中小企業の事業承継・引継ぎ支援に向けて、中小企業庁と中小企業診断協会が連携するというリリースが出ました。中小・小規模事業者が行うM&AにおけるPMIをはじめとする事業承継・引継ぎに対する支援について両者で連携して対応を強化していくという内容です。

中小企業に限らず、M&Aでは実施後の統合作業(これをPMI= Post Merger Integrationと言います)はM&Aの成否を握る重要なプロセスと言われています。つまり、M&Aが成果を収めるか否かは、まさにPMIがうまくいくかどうかにかかっています。

このように非常に重要なプロセスであるにもかかわらず、特に中小企業のM&Aでは、あまりこのプロセスがしっかり考えられていないケースが多く、また支援する人も少ないことが問題点として意識されているようです。

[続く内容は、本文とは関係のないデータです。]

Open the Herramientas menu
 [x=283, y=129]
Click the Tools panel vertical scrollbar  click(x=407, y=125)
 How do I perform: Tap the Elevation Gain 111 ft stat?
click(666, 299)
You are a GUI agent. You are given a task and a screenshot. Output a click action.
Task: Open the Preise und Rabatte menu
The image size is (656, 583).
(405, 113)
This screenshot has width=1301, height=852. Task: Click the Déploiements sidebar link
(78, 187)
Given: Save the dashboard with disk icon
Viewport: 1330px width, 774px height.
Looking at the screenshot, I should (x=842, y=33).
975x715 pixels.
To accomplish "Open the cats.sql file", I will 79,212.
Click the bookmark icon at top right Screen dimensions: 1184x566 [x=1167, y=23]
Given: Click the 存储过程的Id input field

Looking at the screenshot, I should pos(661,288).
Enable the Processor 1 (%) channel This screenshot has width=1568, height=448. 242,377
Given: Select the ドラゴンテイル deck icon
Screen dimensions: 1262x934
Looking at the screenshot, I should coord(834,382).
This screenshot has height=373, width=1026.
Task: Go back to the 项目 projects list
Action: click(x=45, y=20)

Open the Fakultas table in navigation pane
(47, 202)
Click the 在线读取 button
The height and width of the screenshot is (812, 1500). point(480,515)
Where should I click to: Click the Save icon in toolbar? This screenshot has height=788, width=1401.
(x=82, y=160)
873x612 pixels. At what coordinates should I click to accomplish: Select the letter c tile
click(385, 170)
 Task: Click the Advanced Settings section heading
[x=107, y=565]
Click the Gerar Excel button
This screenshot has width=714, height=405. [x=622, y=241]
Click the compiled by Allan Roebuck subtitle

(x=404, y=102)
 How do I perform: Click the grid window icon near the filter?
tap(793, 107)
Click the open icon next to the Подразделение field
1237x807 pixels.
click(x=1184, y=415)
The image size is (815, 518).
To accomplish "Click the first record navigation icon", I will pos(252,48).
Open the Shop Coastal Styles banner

近年、中小・小規模事業者同士のM&Aが増えており、M&Aのマッチングや契約・クロージングまでのところは支援者も増え、公的なサポートも充実してきていますが、その後の統合作業のところは民間でも支援者が少ないため、ある程度は官主導で環境を整えようという趣旨かと思われます。

そこで白羽の矢が立ったのが中小企業診断士ということで、これをPMI支援者として育成していこうとの構想のようなので、診断士業界の立場に立てば大きな期待を受けて喜ばしいということなのかもしれませんが、実際のところ、そうした専門家を目論見通り増やせるかは、なかなか難易度の高いチャレンジになるでしょう。診断士はおろか、士業だからできるという種類の仕事でもなく、ほとんど人間力に依存することも多い仕事だと思うからです。

とはいえ、中小M&AがPMIの失敗でうまくいかないケース等、国の課題認識自体はその通りだと思うので、M&Aを良い結果につなげていくための支援ができるよう、当社においても精進していかなければと改めて思い直した次第です。